Instruction: Shift every coordinate in the answers by adding 77 to each number. Rewrite the records, requests included, starting at the line containing "Identify the location" and ending at the line containing "(416, 507).", and leave the pictures out.
** The data follows **
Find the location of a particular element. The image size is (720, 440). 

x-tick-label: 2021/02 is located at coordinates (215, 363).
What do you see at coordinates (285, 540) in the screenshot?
** End of The data **
** The data follows **
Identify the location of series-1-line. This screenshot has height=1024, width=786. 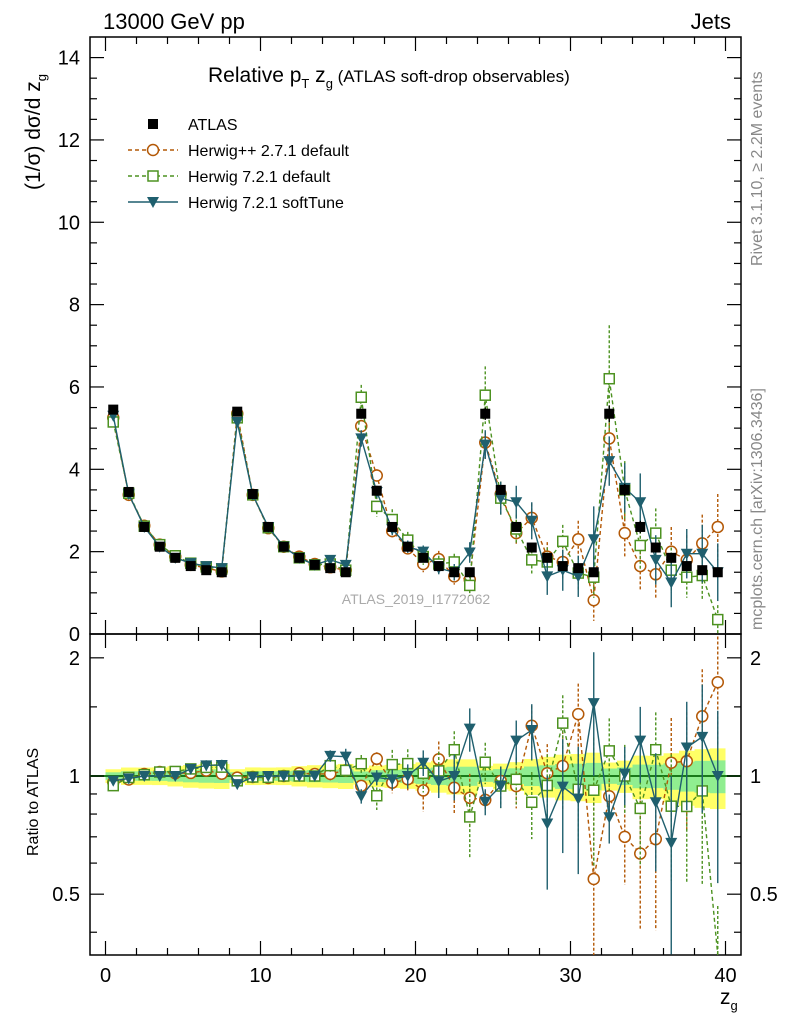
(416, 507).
** End of The data **
Result of the task:
Identify the location of series-1-line. This screenshot has height=1024, width=786. 
(493, 584).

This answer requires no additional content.